- [AIM OF THE EXERCISE] Look through the lines below for the word "magnifier", and copy every line that has it.
*** TASK INPUTS ***
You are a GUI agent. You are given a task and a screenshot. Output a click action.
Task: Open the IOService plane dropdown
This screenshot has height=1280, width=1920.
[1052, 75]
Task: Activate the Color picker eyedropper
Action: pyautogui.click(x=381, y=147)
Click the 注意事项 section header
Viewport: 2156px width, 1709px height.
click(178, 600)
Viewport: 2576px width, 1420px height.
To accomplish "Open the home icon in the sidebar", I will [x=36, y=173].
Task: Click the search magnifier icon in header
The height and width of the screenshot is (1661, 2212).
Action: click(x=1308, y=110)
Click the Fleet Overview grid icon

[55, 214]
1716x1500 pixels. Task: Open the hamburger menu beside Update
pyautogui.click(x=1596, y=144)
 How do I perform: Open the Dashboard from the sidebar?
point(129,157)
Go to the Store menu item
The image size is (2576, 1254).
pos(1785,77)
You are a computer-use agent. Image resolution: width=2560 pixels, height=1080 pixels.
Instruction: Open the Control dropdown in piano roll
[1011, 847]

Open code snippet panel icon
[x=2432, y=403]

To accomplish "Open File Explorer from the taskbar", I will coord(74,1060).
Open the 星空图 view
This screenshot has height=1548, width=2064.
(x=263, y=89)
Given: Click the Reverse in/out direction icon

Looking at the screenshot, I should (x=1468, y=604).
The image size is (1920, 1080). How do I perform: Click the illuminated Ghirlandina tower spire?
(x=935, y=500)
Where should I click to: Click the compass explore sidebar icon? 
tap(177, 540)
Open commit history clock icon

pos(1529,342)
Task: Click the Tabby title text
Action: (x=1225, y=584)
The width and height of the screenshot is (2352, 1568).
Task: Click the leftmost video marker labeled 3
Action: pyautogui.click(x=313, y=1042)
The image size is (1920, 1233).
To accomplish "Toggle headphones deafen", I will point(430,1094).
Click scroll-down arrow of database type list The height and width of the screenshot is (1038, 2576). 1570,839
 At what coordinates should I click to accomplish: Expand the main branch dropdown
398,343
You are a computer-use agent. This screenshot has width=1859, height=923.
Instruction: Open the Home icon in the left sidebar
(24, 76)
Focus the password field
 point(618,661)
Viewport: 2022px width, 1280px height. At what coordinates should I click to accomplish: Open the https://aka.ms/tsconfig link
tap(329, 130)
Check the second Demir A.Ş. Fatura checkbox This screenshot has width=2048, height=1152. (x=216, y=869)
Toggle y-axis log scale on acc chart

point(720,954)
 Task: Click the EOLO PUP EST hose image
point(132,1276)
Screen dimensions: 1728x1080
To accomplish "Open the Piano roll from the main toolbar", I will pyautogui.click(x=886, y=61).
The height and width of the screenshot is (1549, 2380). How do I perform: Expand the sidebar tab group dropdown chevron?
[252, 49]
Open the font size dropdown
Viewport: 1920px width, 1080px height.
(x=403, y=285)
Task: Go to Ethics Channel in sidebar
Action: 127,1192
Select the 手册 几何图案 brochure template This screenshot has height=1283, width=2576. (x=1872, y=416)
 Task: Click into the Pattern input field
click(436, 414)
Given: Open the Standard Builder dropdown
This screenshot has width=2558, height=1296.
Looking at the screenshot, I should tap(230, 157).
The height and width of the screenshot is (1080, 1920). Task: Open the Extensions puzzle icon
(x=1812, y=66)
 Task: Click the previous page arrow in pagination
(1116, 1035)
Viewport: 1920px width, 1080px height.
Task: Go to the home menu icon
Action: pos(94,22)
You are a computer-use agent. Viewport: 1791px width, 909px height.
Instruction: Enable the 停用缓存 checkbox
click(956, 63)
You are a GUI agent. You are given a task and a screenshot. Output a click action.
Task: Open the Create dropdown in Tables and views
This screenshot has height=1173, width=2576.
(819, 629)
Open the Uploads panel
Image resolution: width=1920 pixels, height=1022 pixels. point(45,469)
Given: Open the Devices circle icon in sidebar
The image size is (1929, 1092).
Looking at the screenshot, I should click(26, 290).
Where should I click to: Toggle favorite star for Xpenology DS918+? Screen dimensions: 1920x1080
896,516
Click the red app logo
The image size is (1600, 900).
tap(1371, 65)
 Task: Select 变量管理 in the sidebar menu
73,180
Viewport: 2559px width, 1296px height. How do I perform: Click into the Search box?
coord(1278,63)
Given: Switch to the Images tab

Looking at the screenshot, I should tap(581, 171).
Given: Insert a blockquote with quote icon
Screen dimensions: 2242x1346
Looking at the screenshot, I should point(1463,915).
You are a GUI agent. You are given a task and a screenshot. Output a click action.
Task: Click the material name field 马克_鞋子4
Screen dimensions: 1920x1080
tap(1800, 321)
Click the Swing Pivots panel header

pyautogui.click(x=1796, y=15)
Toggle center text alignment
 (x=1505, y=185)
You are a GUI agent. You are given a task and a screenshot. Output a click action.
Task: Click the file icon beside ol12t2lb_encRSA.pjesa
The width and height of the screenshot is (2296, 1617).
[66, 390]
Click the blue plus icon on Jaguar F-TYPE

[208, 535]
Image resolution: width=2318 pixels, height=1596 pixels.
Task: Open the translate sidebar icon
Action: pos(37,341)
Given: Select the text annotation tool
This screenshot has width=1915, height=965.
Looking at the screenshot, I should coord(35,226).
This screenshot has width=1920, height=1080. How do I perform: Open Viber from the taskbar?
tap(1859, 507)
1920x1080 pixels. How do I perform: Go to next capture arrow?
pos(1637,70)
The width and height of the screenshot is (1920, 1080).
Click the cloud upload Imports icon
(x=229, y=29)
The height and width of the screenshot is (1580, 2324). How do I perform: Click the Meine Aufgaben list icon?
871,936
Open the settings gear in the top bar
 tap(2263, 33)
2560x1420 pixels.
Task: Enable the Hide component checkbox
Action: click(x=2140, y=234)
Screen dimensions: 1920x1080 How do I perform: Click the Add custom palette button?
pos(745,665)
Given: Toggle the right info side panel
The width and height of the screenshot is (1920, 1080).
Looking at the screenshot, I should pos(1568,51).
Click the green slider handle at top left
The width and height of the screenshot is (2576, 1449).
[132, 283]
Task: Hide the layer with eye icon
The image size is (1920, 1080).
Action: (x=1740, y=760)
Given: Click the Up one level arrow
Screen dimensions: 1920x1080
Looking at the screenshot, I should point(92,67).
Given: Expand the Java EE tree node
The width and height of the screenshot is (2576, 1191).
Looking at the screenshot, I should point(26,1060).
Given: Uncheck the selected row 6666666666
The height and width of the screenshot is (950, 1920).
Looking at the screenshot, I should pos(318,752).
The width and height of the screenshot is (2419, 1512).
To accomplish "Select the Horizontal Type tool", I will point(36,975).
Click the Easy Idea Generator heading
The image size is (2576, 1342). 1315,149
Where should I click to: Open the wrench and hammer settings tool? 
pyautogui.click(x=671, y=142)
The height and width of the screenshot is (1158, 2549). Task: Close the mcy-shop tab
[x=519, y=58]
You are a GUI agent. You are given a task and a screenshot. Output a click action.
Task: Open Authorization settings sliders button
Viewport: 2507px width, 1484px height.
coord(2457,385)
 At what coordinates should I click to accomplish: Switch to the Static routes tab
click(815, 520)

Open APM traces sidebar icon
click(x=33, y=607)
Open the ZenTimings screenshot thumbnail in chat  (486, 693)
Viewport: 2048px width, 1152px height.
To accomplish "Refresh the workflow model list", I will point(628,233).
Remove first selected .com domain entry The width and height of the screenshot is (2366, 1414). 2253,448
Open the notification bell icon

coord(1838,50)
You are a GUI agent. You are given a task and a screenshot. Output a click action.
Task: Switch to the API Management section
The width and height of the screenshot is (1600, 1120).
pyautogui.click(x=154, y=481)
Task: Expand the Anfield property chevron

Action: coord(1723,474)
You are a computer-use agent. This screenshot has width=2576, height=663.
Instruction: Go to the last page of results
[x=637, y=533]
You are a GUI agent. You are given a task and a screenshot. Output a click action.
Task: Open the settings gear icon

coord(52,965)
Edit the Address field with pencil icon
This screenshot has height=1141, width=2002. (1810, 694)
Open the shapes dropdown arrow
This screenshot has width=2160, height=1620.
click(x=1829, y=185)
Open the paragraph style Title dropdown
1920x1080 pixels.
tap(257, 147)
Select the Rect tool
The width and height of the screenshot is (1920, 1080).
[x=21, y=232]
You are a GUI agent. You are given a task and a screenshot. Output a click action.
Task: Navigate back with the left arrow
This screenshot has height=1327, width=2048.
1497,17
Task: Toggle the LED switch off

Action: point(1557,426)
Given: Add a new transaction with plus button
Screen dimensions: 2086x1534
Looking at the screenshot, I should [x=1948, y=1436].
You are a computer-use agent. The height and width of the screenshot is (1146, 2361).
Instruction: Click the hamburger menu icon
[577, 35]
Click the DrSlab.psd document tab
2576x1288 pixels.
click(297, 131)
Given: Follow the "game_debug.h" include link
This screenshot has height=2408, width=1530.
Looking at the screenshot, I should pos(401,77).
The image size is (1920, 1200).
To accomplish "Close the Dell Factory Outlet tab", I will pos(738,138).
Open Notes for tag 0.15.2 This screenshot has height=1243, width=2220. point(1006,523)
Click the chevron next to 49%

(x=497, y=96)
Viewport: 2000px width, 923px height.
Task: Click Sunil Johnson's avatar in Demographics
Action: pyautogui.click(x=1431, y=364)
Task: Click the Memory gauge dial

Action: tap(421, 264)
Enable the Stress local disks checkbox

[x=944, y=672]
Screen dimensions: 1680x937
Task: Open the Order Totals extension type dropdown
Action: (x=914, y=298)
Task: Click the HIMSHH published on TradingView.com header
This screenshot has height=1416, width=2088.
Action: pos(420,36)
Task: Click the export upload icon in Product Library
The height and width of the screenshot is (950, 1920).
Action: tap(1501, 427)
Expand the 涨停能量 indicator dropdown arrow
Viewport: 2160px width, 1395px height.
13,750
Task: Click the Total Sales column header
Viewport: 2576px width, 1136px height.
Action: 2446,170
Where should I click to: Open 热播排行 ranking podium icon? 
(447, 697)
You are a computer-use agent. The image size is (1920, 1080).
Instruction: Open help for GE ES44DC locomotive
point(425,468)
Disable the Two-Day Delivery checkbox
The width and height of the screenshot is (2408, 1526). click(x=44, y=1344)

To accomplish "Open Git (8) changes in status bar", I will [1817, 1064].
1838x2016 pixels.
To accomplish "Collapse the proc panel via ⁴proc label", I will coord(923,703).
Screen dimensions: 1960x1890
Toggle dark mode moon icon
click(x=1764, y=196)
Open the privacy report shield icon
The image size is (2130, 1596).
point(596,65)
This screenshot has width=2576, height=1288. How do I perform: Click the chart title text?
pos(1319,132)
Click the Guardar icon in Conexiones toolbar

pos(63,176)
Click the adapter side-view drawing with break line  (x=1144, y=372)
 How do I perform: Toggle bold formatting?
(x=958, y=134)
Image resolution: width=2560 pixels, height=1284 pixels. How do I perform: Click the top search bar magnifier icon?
***
- [ANSWER TO THIS PROBLEM]
Task: Click the search magnifier icon in header
Image resolution: width=2560 pixels, height=1284 pixels. How do I perform: Click the top search bar magnifier icon?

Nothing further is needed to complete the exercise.